Un mot revient souvent pour qualifier le GF38 et plus particulièrement Stéphane Rosnoblet : « déconnecté ». Et ce, y compris pour le prix des places au Stade des Alpes avec, « depuis 2022, une augmentation d’environ 35 % pour un nouvel abonnement en tribune Ouest », observe Squale. Soit « le cinquième club le plus cher de Ligue 2 » dans cette catégorie. Difficile à justifier, d’après lui, au vu du « manque d’animations » avant et après les matchs, des « files d’attente interminables » et bien sûr du faible spectacle sur la pelouse.

Membre historique du Red Kaos, Squale a connu plusieurs périodes de vaches maigres et ne peut qu’admettre la « pauvreté » des résultats et du palmarès du GF38.« Mais l’attractivité d’un club, ce n’est pas que le résultat, c’est aussi la dimension émotionnelle, estime-t-il.

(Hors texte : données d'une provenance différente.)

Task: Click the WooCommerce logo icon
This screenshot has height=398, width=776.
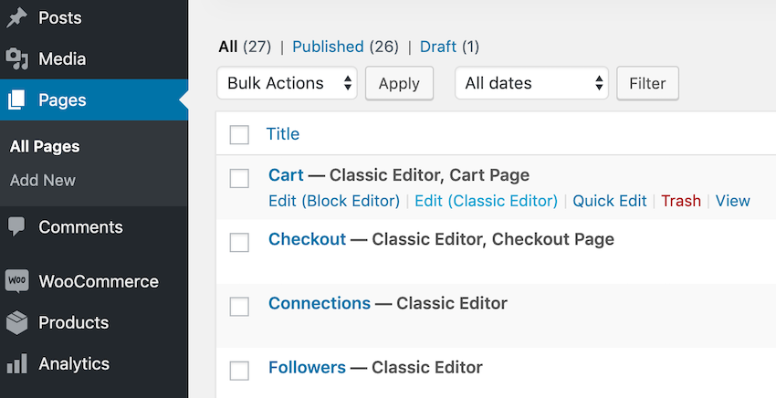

La passion ne peut pas se construire sur l’ambition minimaliste du passage devant la DNCG. » Squale en appelle ainsi à un certain « romantisme » : « Le football n’est pas qu’une marchandise et il est du devoir d’un club de ramener des étoiles dans les yeux des enfants. »
Des questions à Stéphane Rosnoblet
Un objectif dont le GF38 semble bien loin aujourd’hui, comme l’illustrent notamment les affluences en baisse (moins 20 % par rapport à la saison dernière). Certes, les supporters grenoblois reconnaissent certains aspects positifs, comme le fait que le club soit « financé par des capitaux français ou ne fasse pas partie d’une multipropriété » ainsi que des finances relativement saines, permettant justement le passage réussi devant la DNCG. Néanmoins, « depuis trois ans, on régresse », constate Gerby.
Si les Red Kaos sortent du bois, c’est pour poser plusieurs questions, à Stéphane Rosnoblet, détaille-t-il : « Quel est le projet ? Est-il en capacité de développer le club ? Est-ce qu’il ne veut pas ou ne peut pas donner plus ? A‑t-on vocation à rester un club tremplin ? » Pour l’instant, les ultras ne demandent pas le départ du président : « On veut lui faire prendre conscience que le chemin suivi n’est pas le bon. »
Toutefois, leur patience a des limites et la pression pourrait bien grimper d’un cran d’ici quelques mois. Gerby ne le nie pas : « Si en fin de saison, rien n’a bougé, on considèrera que Stéphane Rosnoblet n’est plus capable d’assurer seul les intérêts du club. » Et dans ce cas, les Red Kaos tiendront « un autre discours ».